### Provided data
====
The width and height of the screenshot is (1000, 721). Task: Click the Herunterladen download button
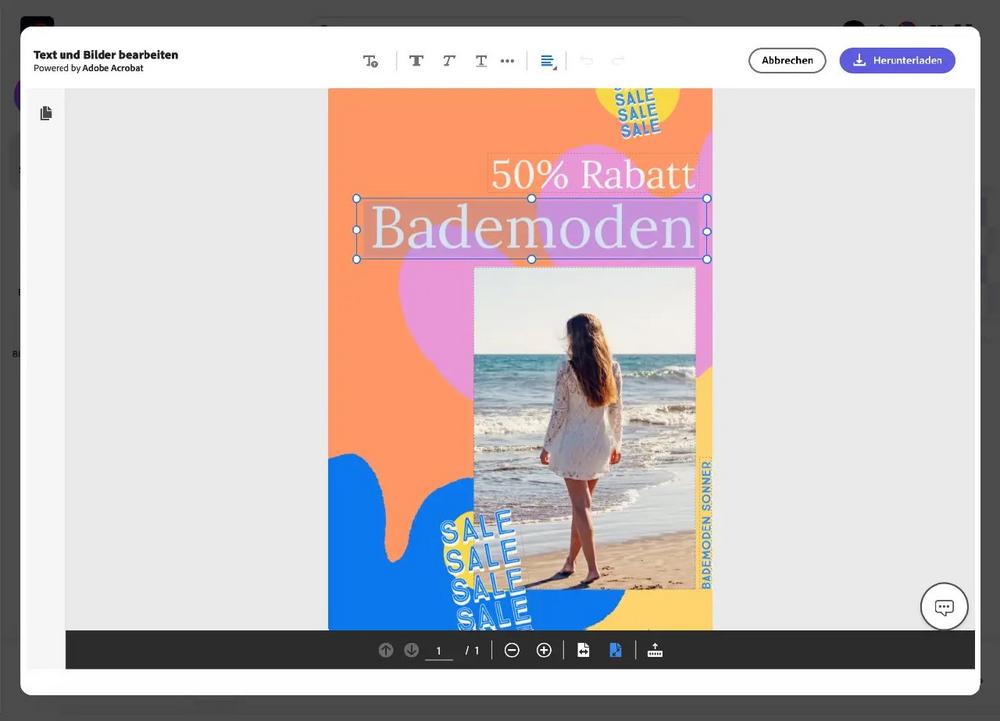(897, 60)
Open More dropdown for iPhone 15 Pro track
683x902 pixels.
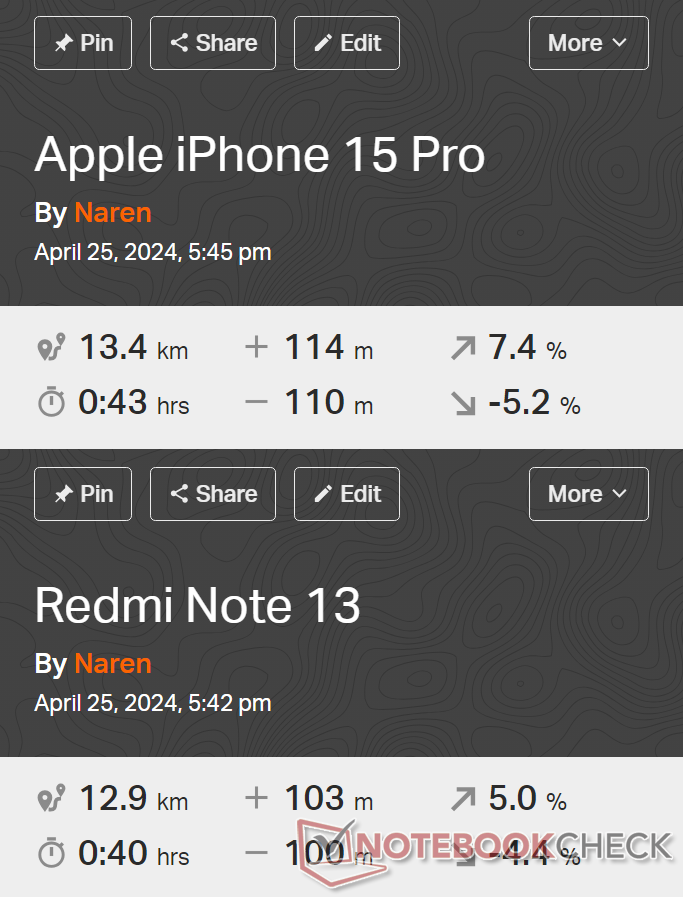tap(589, 43)
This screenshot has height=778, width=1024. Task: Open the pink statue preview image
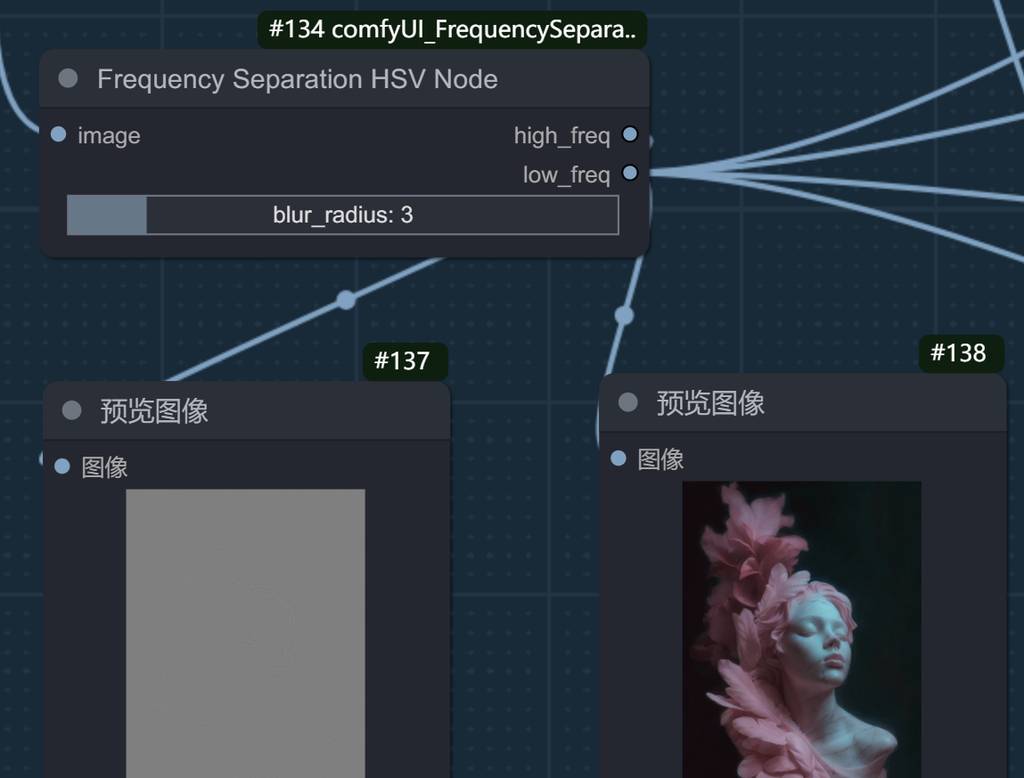[801, 630]
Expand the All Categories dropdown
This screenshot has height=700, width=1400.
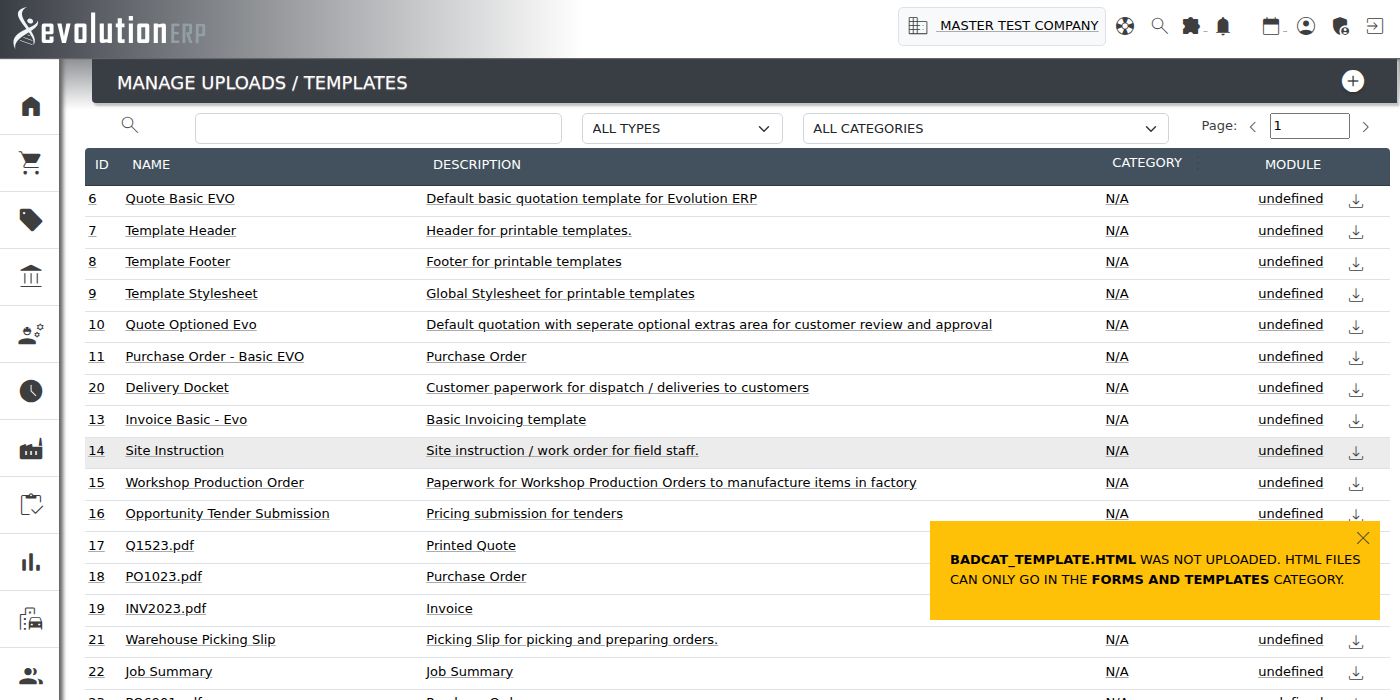(985, 128)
====
### Problem details
Reproduce every line in the data that has the word "dropdown" in it.

### Written reply
Open More dropdown for iPhone 15 Pro track
Expand the All Categories dropdown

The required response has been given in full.